» 提示文:
概要
1999年に、NINTENDO64の周辺機器である64DD専用ゲームとしてリリースされた。
ディレクターは飯田和敏。ジャンルは「アゲ・サ・ゲーム南国風」との事。
プレイヤーは、ゲームの舞台となる島「バルド島」に現れる巨人を操作し、島の住民たちと触れ合っていく。
一応の目的はあるものの、基本的にプレイヤーは何をしようとも自由である。
島民たちの欲求に応え続けるも良し、ただ島中を歩き回るも良し、はたまた狂暴な巨人「ジャシン」に変化して暴虐の限りを尽くす事も出来る。そういった自由度の高さが本作の魅力である。
なお、このゲームにもエンディングを見る条件は存在しているが、エンディングはほのぼのとした本編の雰囲気からはかけ離れた、あまりにも衝撃的な結末となっている。
登場人物
巨人
夜明けとともに現れ、日の入りと同時に消える謎の存在。土地のアゲ・サゲ(土地を盛り上げたり沈めたりできる)や物の持ち運びが可能。
巨人とは言うが、朝に出現したばかりの時には木よりも小さい。
しかし、島民のハート(感謝の気持ち)またはドクロ(怒りの気持ち)をためる事で巨大化していくという性質を持っている。
最大まで巨大化した場合、カメラをいっぱいにひいても頭が入りきらない程大きくなる。

» 記録一覧:
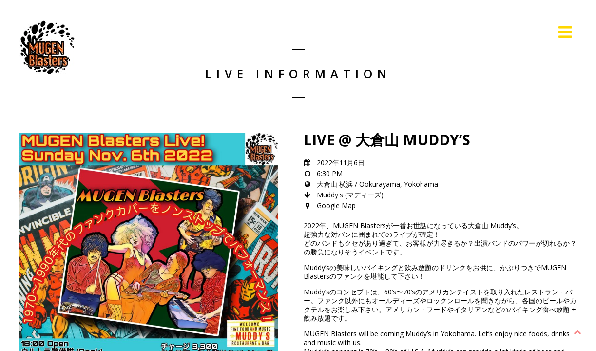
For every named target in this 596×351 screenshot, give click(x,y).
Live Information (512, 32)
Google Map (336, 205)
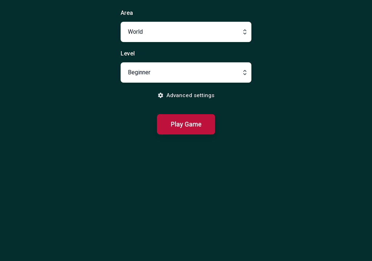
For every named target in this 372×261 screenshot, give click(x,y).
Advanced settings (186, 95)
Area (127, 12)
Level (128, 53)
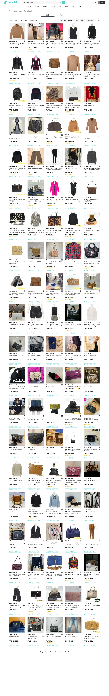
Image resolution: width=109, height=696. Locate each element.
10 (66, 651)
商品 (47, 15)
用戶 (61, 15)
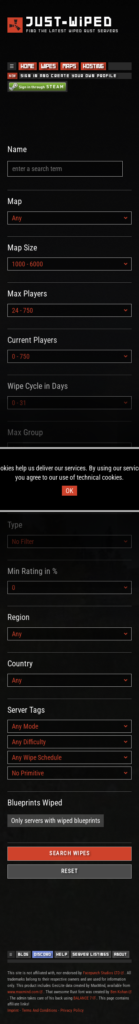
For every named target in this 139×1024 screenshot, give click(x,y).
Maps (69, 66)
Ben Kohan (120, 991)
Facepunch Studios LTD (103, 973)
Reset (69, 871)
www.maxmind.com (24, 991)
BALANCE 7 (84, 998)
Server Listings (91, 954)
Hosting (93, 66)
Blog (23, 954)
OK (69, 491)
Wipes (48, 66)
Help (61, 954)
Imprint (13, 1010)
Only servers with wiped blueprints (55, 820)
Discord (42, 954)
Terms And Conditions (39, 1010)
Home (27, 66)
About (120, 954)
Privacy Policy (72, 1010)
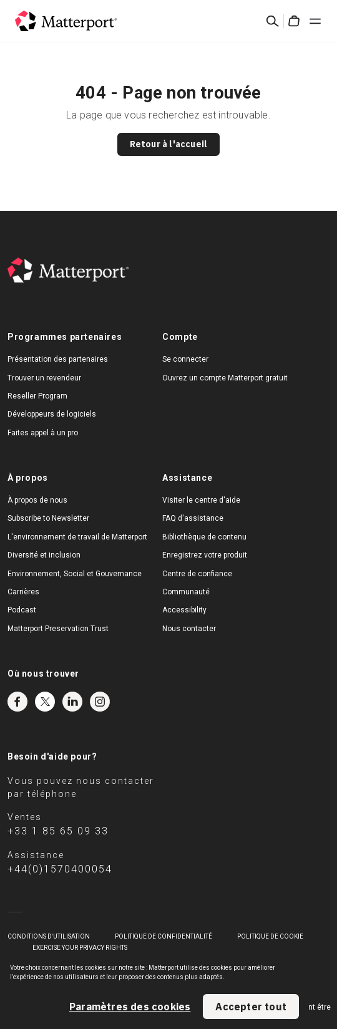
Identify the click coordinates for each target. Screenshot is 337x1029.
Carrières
--
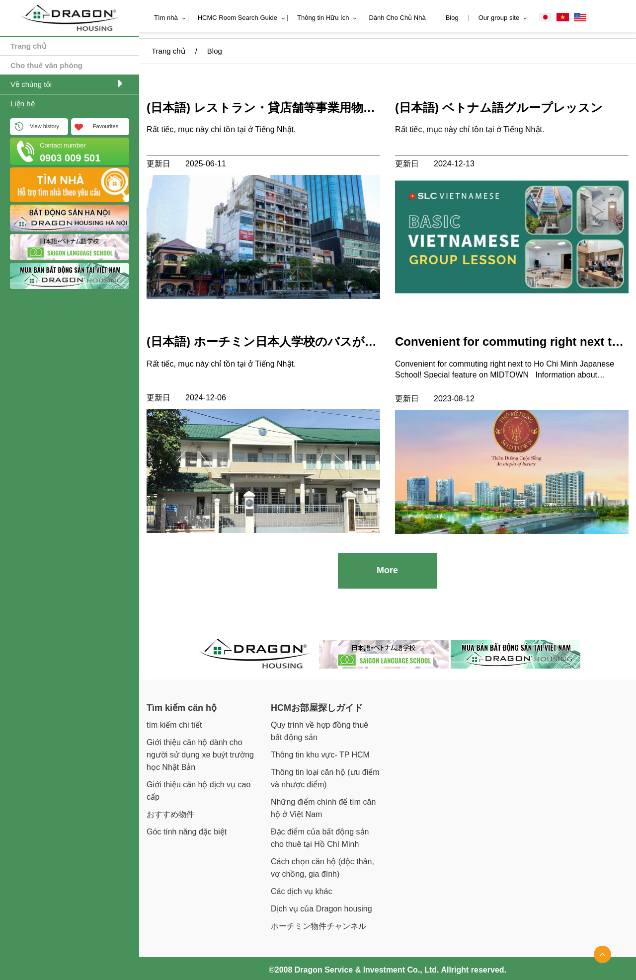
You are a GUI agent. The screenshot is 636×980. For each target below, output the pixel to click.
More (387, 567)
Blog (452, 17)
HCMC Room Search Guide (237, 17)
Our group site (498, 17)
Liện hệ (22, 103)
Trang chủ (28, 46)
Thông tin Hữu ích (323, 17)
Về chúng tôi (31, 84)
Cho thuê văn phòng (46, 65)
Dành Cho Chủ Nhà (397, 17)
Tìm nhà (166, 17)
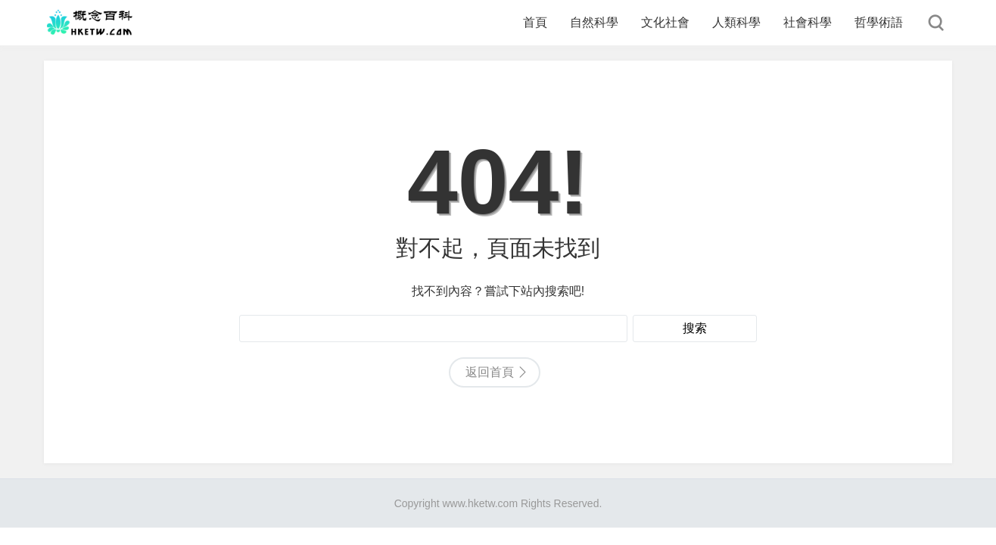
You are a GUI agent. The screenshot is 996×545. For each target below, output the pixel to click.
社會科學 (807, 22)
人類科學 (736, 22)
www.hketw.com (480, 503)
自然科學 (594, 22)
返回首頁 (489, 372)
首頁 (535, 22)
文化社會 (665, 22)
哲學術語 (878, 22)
...
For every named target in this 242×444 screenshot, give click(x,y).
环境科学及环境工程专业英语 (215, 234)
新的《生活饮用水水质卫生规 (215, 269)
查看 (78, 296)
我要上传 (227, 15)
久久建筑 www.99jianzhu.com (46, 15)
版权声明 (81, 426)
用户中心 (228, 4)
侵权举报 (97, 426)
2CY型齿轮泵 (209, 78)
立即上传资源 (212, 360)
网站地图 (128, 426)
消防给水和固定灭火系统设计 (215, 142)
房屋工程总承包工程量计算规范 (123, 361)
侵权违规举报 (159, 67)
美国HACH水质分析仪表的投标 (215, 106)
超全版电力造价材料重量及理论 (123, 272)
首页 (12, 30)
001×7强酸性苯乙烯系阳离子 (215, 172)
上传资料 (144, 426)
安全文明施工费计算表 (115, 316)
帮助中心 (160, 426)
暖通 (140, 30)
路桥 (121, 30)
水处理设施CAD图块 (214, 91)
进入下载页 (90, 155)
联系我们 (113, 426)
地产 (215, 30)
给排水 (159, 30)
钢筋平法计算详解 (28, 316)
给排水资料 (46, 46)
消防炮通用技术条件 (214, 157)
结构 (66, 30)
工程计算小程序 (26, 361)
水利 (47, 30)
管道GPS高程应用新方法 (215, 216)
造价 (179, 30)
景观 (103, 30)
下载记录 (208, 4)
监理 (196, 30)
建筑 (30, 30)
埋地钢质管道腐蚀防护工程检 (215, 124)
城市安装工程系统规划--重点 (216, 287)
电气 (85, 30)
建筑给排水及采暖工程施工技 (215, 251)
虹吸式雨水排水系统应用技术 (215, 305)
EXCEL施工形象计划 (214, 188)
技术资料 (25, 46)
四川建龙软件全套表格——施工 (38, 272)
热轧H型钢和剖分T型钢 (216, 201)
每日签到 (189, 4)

» 設問 1:
提示文をもとに、次の問いに答えよ。
(a) 本作のディレクターは誰か。
(b) 巨人はいつ現れ、いつ消えるか。
(c) 巨人は何をためることで巨大化するか。
» 設問 2: 提示文のうち「島民たちの欲求に応え続けるも良し」で始まる段落を、要点を残して箇条書きに書き直せ。
» 設問 3: 64DD用ゲームを紹介した提示文の続きを、最後の文の後から書け。

» 解答 1:
(a) 飯田和敏
(b) 夜明けとともに現れ、日の入りと同時に消える。
(c) 島民のハート(感謝の気持ち)またはドクロ(怒りの気持ち)

» 解答 2:
- 島民たちの欲求に応え続けることができる
- ただ島中を歩き回ることもできる
- 狂暴な巨人「ジャシン」に変化し、暴虐の限りを尽くすこともできる
- こうした自由度の高さが本作の魅力である

» 解答 3:
基本的にはラブ巨人(ドシン)の状態だが、プレイヤーの操作でヘイト巨人(ジャシン)に変化する事も可能となっている。
ヘイト巨人(ジャシン)
ラブ巨人(ドシン)が変身した姿。この姿の時は空が赤くなり、夜のように暗くなる
ヘイト巨人はドシンの時とは違い、背中に悪魔のような翼が生え、狂暴な顔立ちになり、体色も赤くなり、見るからに危険な雰囲気を醸し出している。
その恐ろしげな風貌の為か、島民はジャシンの姿を見るだけで大量のドクロを出す。
ヘイト巨人の間は物の持ち運びなどができず、手を叩きつけたり衝撃波を出したりなど、破壊的な行動を主とするようになる。
しかし、背中の翼のため移動速度はドシンの時よりも早い。
ソドル
自らを「歴史の傍観者」と称する老人。チュートリアル役とアドバイス役を兼ねている。
非常に長い間生きているようだが、彼の詳細については不明。
島民
島に住む住民。服の色で赤、青、緑、黄の4つの民族にわけられている。
民族によって、建設する建物の外見が異なる。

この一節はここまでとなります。